I am new to web-scraping. After scraping some websites using these lines:
x1 = urllib.request.urlopen('somewebsite1').read()
x2 = urllib.request.urlopen('somewebsite2').read()
x3 = urllib.request.urlopen('somewebsite3').read()
I have the following data:
In [14]:print(x1)
b'<li><span class="Price down2">0.071 </span></li>'
In [15]:print(x2)
b'<li><span class="Price up2">0.059 </span></li>'
In [16]:print(x3)
b'<li><span class="Price down2">0.079 </span></li>'
The datatypes of x1, x2 and x3 are bytes. I want to extract 0.071, 0.059, 0.079 as floats from x1, x2 and x3. What's the pythonic way to do so?
Thank you in advance
EDIT: for better presentation
You could use regular expressions:
import re
x1_extracted = re.findall('(?<=>)\d+\.*\d*', x1.decode('utf-8'))

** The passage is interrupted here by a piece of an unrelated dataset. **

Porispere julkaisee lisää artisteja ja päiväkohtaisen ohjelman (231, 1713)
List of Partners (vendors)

x1_extracted = float(x1_extracted[0])
First, you need to decode your bytes sequence (convert it from bytes to string. I'm assuming the encoding is utf-8). Then you can use the re
module to find the values. Step-by-step, the expression means: Find one or more digits (\d+
), optionally followed by a dot (\.*
) and optionally followed by more digits (\d*
). All that should be preceded by a >
((?<=>)
).